Centrándonos en este argumento nos viene a la mente la biografía de esa gran mártir de la fe ortodoxa rusa, que fue María Skobstsov, tal como nos lo relata el libro testimonio escrito por la profesora Emilia Bea Pérez. Nos dice esta autora:
“Hay muertes gloriosas y muertes serenas. La de la Madre María, que se había entregado por entero a los demás, fue una muerte humillada, despojada, semejante a la de su Maestro llevado al suplicio. Oh muerte, yo no te he amado a ti, no. He amado lo que está vivo en el mundo: la eternidad” (María Skobtsov, 113)
La vida de esta mujer, cúmulo de las experiencias más radicales y diferentes, constituye toda una parábola de nuestra historia reciente. Su trayectoria describe la huida de la represión asesina del comunismo, en el cual ella creyó, y el hallazgo de la muerte, no menos cruel, de la dictadura nazi. En el camino halló la fe cristiana y vivió su conversión a Cristo.
Ella, envuelta en la experiencia de la persecución y de la muerte, vivió la guerra, aún más cercana que nosotros. Este es su testimonio:
“La guerra es el ala de la muerte que planea sobre el mundo. Y es también al mismo tiempo y para millares de seres humanos, la puerta abierta a la eternidad, la puesta en cuestión del orden pequeño burgués, del bienestar y de la estabilidad. La guerra es una llamada. La guerra es lo que nos abre los ojos”. Todo depende de nuestra respuesta: “Con todo mi ser, con toda mi fe, con toda la fuerza de mi espíritu sé que en este preciso momento Dios mismo visita su mundo. Y este mundo puede recibirle, abrirle su corazón”.

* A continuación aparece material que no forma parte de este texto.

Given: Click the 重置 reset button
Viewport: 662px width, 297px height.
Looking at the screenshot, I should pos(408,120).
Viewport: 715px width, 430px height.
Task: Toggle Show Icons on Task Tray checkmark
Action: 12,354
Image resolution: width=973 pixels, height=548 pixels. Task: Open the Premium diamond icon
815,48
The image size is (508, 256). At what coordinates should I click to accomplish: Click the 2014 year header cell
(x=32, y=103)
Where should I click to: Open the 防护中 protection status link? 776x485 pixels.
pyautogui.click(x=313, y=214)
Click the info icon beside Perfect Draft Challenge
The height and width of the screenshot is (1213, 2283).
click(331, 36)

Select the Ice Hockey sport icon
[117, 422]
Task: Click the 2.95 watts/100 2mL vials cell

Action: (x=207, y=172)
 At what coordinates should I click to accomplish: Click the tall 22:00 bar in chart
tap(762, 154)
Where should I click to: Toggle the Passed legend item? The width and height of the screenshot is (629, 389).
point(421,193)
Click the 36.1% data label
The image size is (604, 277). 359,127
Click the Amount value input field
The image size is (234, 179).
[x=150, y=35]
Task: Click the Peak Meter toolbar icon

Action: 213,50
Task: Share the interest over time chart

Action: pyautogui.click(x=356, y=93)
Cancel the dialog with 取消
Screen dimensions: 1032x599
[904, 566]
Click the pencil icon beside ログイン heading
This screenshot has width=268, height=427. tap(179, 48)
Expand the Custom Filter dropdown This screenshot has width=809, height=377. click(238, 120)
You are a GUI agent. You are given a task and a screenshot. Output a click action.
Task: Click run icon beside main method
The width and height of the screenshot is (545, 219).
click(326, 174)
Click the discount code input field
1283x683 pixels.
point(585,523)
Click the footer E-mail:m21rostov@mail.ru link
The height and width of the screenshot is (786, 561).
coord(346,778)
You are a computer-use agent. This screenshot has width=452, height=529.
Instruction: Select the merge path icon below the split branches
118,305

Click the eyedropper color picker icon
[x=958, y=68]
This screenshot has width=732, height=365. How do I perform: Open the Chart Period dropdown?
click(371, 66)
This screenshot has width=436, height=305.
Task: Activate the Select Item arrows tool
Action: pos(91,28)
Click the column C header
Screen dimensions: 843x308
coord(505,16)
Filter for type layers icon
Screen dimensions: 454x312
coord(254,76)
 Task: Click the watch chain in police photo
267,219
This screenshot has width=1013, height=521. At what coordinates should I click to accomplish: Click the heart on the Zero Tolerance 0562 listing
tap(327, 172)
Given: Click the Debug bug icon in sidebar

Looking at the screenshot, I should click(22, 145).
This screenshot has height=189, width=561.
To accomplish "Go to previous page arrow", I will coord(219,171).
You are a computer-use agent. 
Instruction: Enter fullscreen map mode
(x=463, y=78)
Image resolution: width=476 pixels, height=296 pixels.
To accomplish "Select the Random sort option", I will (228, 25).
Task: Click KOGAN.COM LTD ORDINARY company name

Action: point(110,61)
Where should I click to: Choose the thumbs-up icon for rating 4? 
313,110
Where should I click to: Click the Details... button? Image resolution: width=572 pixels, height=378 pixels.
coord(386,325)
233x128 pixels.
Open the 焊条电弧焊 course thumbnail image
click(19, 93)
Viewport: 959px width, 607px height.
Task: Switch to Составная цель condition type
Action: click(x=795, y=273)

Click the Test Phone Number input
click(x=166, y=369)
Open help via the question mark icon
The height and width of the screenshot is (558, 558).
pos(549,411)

Palabras atrevidas y en cierto modo escandalosas entre quienes tenemos claro que se ha de luchar contra la guerra. Pero son palabras que solo se entienden en el contexto de una visión profundamente cristiana de la vida y de la muerte. Todos entenderían que escribiera un artículo sobre “La guerra como revolución” (ella misma la había practicado), pero en realidad escribió un opúsculo titulado “La guerra como revelación”. Huida de la dictadura soviética, en medio de una vida consagrada a la oración y a la ayuda a sus compatriotas, ante la inminente guerra y persecución declaradas por los nazis, asume el reto desde la fe cristiana, proclamará a sus hermanos:
“El tiempo de dar testimonio de la fe ha llegado. Esta es la cuestión: cómo ser auténticos cristianos durante la ocupación, es decir, cómo confesar públicamente la fe y el amor a Cristo”.
Vivir el sufrimiento y la muerte sin dejar de amar, solo se puede lograr cuando uno mismo está convencido de que el amor es más valioso y poderoso que la muerte. En esto consiste la salvación que nos trajo Jesucristo. Su traducción a la vida más cotidiana significa, entre otras cosas, vencer al mal a fuerza de bien.